# Estratto del testo
>>
Alleanze di filiera per le Pmi

Massimiliano Del Barba
MILANO
I giorni bui della crisi hanno lasciato agli imprenditori un insegnamento: la dimensione ridotta sta diventando un limite e, per recuperare competitività, l'unica strada è quella di crescere. Ma per farlo, dicono i più illuminati, occorre aumentare il grado di managerializzazione anche nelle aziende più piccole. Un salto di qualità non da poco, se si considera che la maggioranza del manifatturiero italiano risponde ancora a un tipo di organizzazione famigliare. Lo spiega bene un bresciano doc come Sandro Bonomi, presidente di Anima, la federazione dell'industria meccanica e affine, e a.d. di Enolgas. Abituato a relazionarsi con la selva di piccoli e micro imprenditori che popola l'industriosa area lumezzanese, racconta: «Se ne parla da tempo, tuttavia, a parte qualche evento spot come la realizzazione di un marchio in joint venture, di concreto non si vede ancora nulla. Certo, oggi la crisi è mordente, e qualche imprenditore ha cominciato a comprendere la necessità di introdurre alleanze di filiera perché, come si dice, a mali estremi, estremi rimedi».
Il rischio, avverte Claudio Celata, direttore di Assocomaplast, l'associazione che riunisce i produttori di macchinari e stampi per materie plastiche, «è che in un periodo di bassa liquidità come questo, le aggregazioni si trasformino in mere operazioni di sciacallaggio». «C'è ancora molto da fare - avverte Federico Pellegatta, direttore di Acimit, l'associazione delle industrie meccanotessili -. In Italia, spesso, aggregare significa rilevare la parte buona di un'impresa che sta chiudendo. Dall'altra parte, progetti di concentrazione giudicati validi vengono frenati dal forte senso d'identità che gli imprenditori mantengono nei confronti della propria azienda. Essendo una loro diretta creazione, sono restii a condividere con altri know how, clientela e capitali».
<<
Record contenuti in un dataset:
>>
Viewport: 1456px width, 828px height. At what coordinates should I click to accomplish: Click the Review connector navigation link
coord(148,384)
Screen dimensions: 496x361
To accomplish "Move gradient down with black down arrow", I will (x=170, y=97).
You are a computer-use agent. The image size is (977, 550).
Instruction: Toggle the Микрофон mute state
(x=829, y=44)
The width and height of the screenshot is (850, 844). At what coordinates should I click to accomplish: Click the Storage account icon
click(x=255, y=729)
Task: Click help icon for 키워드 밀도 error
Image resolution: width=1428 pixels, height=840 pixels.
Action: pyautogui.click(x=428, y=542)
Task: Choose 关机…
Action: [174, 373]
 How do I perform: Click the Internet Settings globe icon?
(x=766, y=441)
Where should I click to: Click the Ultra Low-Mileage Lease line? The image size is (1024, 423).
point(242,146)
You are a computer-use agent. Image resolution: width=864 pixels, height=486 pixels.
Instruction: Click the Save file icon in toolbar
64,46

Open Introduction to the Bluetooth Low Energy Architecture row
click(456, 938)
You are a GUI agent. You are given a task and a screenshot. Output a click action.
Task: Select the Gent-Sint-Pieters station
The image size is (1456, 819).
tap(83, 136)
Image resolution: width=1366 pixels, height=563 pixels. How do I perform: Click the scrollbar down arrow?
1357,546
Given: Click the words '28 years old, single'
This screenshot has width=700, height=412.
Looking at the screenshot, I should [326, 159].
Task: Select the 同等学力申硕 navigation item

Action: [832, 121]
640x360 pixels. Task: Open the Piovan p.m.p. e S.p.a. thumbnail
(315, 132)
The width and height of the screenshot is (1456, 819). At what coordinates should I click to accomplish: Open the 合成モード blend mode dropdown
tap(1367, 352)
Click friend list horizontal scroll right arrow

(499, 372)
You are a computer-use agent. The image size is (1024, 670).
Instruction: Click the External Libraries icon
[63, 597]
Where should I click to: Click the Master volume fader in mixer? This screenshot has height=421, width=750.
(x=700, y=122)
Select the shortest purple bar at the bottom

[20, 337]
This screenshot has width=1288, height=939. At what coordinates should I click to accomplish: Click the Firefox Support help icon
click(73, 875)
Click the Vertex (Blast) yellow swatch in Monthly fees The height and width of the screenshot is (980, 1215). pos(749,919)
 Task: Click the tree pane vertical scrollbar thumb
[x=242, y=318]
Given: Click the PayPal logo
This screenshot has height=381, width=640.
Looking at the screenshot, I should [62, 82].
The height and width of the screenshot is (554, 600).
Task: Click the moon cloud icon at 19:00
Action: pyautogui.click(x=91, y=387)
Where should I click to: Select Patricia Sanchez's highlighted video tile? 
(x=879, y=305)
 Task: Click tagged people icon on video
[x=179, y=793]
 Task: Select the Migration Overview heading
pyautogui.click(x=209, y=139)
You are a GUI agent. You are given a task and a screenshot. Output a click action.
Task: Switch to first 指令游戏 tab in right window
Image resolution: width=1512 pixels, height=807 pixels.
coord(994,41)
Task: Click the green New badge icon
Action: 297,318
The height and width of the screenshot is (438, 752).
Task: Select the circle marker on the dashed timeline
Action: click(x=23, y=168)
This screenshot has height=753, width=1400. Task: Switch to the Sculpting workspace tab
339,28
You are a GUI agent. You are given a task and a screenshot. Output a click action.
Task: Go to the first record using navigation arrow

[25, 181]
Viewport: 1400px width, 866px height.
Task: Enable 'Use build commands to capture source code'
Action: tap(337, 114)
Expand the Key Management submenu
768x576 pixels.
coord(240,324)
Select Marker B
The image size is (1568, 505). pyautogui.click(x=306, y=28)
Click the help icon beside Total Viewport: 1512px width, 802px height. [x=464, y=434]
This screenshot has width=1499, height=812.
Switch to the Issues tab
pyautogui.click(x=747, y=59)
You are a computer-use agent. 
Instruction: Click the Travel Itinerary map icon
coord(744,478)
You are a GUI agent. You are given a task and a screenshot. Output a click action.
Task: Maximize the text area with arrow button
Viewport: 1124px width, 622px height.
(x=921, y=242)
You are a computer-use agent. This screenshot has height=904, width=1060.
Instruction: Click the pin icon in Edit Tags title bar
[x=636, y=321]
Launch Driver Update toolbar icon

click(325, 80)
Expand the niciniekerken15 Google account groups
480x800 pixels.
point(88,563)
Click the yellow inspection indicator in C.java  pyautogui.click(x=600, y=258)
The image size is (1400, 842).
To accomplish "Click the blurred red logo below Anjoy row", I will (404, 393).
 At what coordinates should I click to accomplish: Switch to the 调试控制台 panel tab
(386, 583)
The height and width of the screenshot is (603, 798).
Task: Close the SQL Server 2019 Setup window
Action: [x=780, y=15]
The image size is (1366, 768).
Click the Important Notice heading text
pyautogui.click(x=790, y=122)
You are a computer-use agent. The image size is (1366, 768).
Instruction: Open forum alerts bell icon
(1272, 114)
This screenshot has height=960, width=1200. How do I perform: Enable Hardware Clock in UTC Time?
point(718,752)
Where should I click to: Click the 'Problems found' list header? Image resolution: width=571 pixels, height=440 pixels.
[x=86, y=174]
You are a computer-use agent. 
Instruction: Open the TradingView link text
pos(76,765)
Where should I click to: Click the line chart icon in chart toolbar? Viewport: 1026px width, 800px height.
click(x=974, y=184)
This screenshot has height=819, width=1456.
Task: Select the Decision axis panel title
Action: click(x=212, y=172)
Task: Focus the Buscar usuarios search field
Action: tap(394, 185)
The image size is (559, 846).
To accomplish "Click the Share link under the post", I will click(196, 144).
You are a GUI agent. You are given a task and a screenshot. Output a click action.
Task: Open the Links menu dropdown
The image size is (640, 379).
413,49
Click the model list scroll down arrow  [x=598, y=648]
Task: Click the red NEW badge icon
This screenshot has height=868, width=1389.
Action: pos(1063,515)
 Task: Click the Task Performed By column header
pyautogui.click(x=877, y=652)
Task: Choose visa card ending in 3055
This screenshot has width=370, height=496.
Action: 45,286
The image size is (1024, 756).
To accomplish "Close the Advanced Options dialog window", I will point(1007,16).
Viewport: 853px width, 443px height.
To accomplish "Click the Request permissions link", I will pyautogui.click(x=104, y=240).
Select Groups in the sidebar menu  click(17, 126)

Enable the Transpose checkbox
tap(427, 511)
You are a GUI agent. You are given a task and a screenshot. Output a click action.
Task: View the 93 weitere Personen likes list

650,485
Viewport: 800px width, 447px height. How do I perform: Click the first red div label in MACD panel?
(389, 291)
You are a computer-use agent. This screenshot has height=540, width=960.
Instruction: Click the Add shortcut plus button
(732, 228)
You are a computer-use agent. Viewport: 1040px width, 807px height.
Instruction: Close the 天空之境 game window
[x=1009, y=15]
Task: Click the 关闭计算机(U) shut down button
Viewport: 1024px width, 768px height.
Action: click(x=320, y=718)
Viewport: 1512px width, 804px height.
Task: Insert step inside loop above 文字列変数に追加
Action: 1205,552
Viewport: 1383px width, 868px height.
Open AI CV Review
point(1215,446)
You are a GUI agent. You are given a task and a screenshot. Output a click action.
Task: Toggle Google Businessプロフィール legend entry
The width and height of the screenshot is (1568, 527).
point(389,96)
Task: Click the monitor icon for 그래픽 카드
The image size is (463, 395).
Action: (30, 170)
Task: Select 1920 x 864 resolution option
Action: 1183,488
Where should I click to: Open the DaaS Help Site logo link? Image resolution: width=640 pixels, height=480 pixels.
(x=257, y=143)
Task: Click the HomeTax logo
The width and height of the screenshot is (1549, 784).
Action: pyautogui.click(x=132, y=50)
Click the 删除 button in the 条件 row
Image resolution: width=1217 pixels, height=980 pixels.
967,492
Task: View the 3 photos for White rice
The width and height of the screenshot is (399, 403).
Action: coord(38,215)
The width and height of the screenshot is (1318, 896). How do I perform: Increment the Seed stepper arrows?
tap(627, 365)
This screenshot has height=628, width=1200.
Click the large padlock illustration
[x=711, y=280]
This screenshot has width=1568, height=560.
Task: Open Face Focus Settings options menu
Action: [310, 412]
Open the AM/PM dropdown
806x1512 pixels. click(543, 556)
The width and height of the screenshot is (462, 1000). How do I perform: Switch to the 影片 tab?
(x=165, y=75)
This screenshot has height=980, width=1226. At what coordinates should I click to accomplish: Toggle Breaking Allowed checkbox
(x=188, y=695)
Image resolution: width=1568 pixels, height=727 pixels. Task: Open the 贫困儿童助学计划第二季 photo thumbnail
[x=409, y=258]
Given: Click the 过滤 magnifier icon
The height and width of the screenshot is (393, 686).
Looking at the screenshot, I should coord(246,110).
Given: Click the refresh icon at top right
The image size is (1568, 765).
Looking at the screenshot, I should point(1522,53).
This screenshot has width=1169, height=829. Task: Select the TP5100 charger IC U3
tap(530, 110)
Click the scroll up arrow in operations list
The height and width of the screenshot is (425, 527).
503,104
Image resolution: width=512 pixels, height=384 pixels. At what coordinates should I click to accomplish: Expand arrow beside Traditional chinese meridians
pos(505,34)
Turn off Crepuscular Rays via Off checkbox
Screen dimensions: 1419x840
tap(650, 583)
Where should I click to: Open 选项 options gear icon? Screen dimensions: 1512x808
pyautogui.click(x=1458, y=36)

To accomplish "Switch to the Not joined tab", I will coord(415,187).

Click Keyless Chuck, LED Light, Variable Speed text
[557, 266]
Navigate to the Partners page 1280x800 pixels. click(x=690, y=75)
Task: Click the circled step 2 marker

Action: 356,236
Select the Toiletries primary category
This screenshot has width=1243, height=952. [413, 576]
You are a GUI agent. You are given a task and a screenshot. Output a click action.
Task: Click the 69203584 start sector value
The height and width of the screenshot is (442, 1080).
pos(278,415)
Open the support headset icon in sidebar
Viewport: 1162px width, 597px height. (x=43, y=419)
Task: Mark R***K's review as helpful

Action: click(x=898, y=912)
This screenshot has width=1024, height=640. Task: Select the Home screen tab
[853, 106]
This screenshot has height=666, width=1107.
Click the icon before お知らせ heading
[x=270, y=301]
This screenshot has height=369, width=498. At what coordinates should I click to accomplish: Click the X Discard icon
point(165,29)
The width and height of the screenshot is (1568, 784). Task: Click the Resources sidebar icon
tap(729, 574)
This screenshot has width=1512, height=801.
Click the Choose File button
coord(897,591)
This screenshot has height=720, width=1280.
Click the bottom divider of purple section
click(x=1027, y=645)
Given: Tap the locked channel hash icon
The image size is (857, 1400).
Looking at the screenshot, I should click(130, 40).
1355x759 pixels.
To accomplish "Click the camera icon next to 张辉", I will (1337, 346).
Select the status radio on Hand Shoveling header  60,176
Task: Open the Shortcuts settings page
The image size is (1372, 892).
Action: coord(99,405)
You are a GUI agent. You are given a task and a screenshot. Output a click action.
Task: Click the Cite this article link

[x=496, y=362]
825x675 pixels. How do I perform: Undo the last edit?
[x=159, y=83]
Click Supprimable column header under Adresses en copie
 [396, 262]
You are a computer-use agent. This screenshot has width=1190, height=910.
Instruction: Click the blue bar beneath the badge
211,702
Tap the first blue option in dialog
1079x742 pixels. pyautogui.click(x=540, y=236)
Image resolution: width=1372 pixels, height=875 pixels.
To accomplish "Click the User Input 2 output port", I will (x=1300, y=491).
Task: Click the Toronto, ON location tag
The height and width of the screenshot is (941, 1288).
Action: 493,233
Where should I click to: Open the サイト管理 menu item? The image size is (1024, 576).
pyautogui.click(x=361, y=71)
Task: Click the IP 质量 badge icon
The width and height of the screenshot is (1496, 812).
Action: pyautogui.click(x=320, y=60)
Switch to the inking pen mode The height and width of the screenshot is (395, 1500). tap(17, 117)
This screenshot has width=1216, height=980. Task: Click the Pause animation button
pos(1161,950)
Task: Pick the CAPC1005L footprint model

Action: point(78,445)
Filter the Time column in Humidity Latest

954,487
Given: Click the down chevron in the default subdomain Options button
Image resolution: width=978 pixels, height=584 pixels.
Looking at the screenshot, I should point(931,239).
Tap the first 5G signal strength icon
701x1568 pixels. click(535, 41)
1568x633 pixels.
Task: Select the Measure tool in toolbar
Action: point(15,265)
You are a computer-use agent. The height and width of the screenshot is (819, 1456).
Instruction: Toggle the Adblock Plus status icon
<<
# Consegna 1
Nel testo sulle alleanze di filiera per le Pmi, di quale federazione è presidente Sandro Bonomi?
# Consegna 2
Nei record, riscrivi le righe dalla riga che contiene "Launch Driver Update toolbar icon" fino a quella che contiene "will (404, 393).", entrambe incluse, sostituendo "Launch" con "Open" e lasciando tutto il resto invariato.

# Risposta completa 1
Di Anima, la federazione dell'industria meccanica e affine.

# Risposta completa 2
Open Driver Update toolbar icon

click(325, 80)
Expand the niciniekerken15 Google account groups
480x800 pixels.
point(88,563)
Click the yellow inspection indicator in C.java  pyautogui.click(x=600, y=258)
The image size is (1400, 842).
To accomplish "Click the blurred red logo below Anjoy row", I will (404, 393).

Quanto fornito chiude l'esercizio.